Ein Kommentar von Tobia Carfora, Vorsitzender der KJÖ in Tirol
Der Swarovski-Clan gehört zu den reichsten Familien Österreichs, ihr Vermögen wird auf rund 4,2 Milliarden Euro geschätzt. Medial steht die Familie schon seit März in einem schlechten Licht da: Schnell verbreitete sich die Meldung, dass großangelegte Kündigungen trotz Coronakrise erfolgen würden. Auch die Kampagne #TeamÖsterreich scheint den Clan nicht besonders tangiert zu haben. Nun sorgte ein Instagram-Posting der Moderatorin/unabhängigen Künstlerin Victoria Swarovski für neuen Unmut: Es zeigte die Familie im Luxusurlaub in Marbella (Spanien). Auslöser des darauffolgenden medialen Shitstorms war ausgerechnet Willi Mernyi.
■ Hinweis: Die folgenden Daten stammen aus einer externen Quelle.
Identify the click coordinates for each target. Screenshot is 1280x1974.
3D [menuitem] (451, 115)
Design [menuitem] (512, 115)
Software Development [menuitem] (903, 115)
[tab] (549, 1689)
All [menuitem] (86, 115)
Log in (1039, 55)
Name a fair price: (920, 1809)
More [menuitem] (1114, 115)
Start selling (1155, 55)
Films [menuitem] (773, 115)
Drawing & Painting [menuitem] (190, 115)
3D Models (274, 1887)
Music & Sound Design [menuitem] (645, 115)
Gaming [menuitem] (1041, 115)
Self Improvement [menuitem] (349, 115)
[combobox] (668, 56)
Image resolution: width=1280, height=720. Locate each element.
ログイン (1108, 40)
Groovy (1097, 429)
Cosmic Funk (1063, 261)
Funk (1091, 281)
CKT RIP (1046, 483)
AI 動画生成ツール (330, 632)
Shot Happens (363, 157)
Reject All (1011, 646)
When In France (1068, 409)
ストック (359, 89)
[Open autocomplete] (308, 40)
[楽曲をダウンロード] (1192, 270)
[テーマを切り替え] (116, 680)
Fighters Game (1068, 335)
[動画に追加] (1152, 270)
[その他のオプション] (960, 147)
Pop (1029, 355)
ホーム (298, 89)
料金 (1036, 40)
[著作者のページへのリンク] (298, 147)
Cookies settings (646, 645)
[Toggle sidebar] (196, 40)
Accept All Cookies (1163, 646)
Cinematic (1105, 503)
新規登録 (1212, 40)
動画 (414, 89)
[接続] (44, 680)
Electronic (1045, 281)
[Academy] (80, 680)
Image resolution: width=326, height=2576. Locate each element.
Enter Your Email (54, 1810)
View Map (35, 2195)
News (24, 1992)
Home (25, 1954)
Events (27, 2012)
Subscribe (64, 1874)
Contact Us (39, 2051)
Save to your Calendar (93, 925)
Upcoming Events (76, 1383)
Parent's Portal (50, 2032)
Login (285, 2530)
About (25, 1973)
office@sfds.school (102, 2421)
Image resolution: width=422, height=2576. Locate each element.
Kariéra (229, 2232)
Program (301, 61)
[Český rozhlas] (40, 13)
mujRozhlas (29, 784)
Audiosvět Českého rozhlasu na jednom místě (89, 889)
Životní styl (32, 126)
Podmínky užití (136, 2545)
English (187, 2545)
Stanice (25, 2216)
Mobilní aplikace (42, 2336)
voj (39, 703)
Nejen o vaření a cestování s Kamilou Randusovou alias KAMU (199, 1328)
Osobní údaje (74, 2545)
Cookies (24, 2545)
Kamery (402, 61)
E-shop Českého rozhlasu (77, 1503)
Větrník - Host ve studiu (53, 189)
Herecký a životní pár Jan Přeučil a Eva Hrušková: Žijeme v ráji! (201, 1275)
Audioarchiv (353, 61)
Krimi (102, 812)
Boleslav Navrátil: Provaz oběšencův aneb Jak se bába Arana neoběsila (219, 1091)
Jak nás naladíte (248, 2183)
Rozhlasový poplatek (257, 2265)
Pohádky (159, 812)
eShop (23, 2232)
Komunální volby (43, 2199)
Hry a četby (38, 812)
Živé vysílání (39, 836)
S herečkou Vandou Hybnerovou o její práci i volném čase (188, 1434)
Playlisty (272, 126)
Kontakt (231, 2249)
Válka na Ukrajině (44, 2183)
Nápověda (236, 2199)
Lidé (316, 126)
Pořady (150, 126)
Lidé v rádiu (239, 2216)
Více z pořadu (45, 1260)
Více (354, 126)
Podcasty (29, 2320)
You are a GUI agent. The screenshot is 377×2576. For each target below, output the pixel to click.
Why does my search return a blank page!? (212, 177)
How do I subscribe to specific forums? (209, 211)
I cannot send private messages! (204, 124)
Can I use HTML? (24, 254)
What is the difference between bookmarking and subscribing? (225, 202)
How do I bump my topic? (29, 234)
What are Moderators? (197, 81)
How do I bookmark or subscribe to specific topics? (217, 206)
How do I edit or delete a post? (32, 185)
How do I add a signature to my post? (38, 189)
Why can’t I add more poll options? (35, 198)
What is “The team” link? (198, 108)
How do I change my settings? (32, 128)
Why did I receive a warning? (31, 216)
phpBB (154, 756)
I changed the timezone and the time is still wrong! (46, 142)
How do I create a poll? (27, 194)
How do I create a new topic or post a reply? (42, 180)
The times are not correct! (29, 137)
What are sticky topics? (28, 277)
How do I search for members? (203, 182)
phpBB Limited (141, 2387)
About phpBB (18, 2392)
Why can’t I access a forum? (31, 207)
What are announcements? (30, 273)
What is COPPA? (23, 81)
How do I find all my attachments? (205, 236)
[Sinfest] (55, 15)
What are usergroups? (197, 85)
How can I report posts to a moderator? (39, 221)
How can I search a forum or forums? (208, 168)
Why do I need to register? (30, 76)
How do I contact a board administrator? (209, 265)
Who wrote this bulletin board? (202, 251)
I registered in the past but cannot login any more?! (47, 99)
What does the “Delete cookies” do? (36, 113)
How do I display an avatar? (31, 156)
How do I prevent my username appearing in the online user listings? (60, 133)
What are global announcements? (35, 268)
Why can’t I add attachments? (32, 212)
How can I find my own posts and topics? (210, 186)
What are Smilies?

„Gestern angekündigt das [sic] 1.800 MitarbeiterInnen den Job verlieren werden. Heute Posting vom Swarovski Luxus- Familienurlaub in Marbella! Zum speiben!“, kommentiert Willi Mernyi, einerseits fast schon pikiert, andererseits von den vielen Neuigkeiten zwischen gestern und heute überfordert. Wird er diese ganze angestaute Wut händeln können oder wird er zum Äußersten greifen müssen? Und worin bestehen denn tatsächlich die äußersten Mittel eines Arbeiteraristokraten? Jedenfalls drängen ihn die äußeren Umstände dazu, seiner Empörung Luft zu machen: Es ist in der Tat „zum Speiben“. Aber so weit wird es glücklicherweise nicht kommen. Es müsste sich schon eine sehr glückliche Schicksalsfügung ergeben, dass der Bundesgeschäftsführer der Fraktion Sozialdemokratischer Gewerkschafter (FSG) einmal ein Versprechen einhält.
Zu den Fakten
Swarovski hat vor und während der Covid19-Krise Stellenstreichungen angekündigt. Und damit nicht genug, Kündigung und Delokalisierung haben bei Swarovski Tradition. Seit 2008 wurden etwa 2000 Jobs von der Konzernleitung vernichtet. In der Produktion hatte Swarovski zuletzt die Kurzarbeit bis Ende September verlängert, trotzdem sollen nun insgesamt 1800 Stellen gekürzt werden. D.h. auch, dass die von der Bundesregierung, dem ÖGB und der WKÖ angestrebten Kurzarbeitmaßnahmen letztlich nicht dazu dienen, Arbeitslosigkeit zu verhindern, sondern nur dazu, die Profite der Konzerne weiterhin zu sichern. Die Gewerkschaft PRO-GE konnte die Maßnahmen indes moralisch und sozialpolitisch nicht nachvollziehen. Robert Koschin, Landessekretär der PRO-GE-Tirol, stellte ebenfalls die Frage der Ethik und operierte mit Begriffen wie „moralisch bedenklich“, „Kaltschnäuzigkeit“, enttäuschte „Hoffnung“ und „menschenunwürdig“. Gefordert wird eine Rückzahlung der Kurzarbeitsmillionen an das AMS. Und dabei blieb es auch.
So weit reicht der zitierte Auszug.